How many lines in the records below contain the word "This"? Reply with the number alone.

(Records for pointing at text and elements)
%%
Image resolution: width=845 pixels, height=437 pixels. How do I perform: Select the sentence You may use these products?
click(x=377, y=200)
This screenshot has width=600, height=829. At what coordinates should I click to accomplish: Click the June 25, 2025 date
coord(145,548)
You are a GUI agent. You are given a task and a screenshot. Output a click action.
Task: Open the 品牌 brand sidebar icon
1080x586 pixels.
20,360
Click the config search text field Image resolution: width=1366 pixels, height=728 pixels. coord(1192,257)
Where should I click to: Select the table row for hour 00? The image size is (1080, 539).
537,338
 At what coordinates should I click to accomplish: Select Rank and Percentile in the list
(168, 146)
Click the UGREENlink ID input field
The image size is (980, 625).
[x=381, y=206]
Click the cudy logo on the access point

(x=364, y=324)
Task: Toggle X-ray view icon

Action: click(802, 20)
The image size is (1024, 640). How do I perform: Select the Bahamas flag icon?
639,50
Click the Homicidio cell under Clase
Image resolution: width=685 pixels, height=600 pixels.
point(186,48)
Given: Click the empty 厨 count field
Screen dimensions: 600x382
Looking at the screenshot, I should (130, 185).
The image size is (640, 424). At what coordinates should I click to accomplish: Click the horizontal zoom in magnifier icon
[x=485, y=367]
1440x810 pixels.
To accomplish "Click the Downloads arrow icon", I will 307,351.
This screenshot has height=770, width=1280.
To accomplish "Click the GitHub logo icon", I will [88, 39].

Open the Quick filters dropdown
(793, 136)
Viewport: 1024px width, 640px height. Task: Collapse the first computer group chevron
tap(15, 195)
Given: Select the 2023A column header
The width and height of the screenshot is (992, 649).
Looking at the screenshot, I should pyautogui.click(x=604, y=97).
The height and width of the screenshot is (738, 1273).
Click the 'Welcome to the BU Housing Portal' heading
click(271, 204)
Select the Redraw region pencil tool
%%
> ANSWER FOR THE TASK:
2